Maybe. Or maybe I’ve never wanted something I couldn’t just take, and the wanting is what’s making me stupid.

Legend steps back toward Sophie like this conversation is over. “We’ll talk in the morning,” he says. “Right now you keep your head. Keep the lake locked down. Keep your hands off her.”

“I hear you,” I say, and I leave.

Back at Holler’s cabin, the lights are low and the night smells like water and smoke. She’s already in bed on her side with her back to the door. I stand there a second too long, staring at the space I’m about to step into, then I strip my boots off and slide in on the far edge like I’m trying not to exist. I don’t touchher. I keep distance. I stare at the ceiling until exhaustion drags me under.

I wake to warmth.

Soft weight across my thigh. A head tucked under my chin.

My eyes open slow.

Brittany is wrapped around me like she belongs there. Her leg thrown over my hip. Her hand fisted in my shirt. Her cheek pressed to my chest. I go still because if I move too fast I’ll either shove her away or roll her under me. I’m hard, of course I am, because my body doesn’t care about rules and strategies and the way I’m still married.

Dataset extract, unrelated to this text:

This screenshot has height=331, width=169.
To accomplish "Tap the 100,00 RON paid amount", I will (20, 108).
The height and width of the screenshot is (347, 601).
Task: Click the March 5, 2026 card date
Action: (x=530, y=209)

She shifts, barely, and her mouth brushes my collarbone.

Fuck.

For one reckless second I consider it. Just leaning down. Just kissing her. Just seeing what happens.

Her lashes flutter.

And then the door opens and a voice slices through the cabin like a siren.

“You have got to be fucking kidding me!”

Brittany jerks upright. I sit up slower because speed looks like guilt even when nothing happened.

Bethany stands at the foot of the bed. Her hair looks like she fought it into shape and lost, but her lipstick is perfect, anyway. Her eyes are blazing with a kind of fury that makes the air in the room feel thinner. She takes in the scene, Brittany in my bed tangled up in my arms like the world made a decision without asking her permission.

My jaw tightens.

“Morning, Beth,” I say flat.

And I know this just turned from messy to war.

Chapter 22

Brittany

Morning at the lake smells fresh before wet wood and burned coffee hits my senses. For a second before I open my eyes, I forget where I am. I forget the floatel and the hidden closet and the peeper and the way the boat lurched when something hit it. Then I feel the weight of Oaks and everything rushes back at once.

He’s warm and solid under me, breathing slow under my chin. My leg is hooked over his thigh. My cheek is pressed to his chest, and I can hear his heartbeat under my ear, steady and strong, too intimate for something that ain’t supposed to be happening. I freeze and don’t move because if I move I have to admit it’s real. His arm is heavy around my waist, not tight, possessive, just there like his body decided to guard mine even in its sleep. Safe. The word should make me feel better. Instead it makes my chest ache.

The cabin is quiet except for a generator humming in the distance and the soft slap of water against docks outside. Sunlight pushes through thin curtains in pale stripes across the bed. Across us. I tell myself to sit up. I don’t. I let myself breathe him in like an idiot, soap and smoke and something darker that always feels like hunger. I let myself pretend, for one more second, that the world can’t reach me here.

The door bangs open so hard the wall rattles.

Oaks jerks upright in the same instant my heart drops through the mattress. His arm tightens on instinct like he’s shielding me before he even thinks, and then he sits up fully and I see her.

Bethany stands at the end of the bed.

Her hair is half-tamed like she dragged a brush through it on the way down here, but her lipstick is perfect and her eyes are wild with rage. For one long second nobody says anything. Then she laughs, sharp and high and wrong, like the sound itself is meant to cut.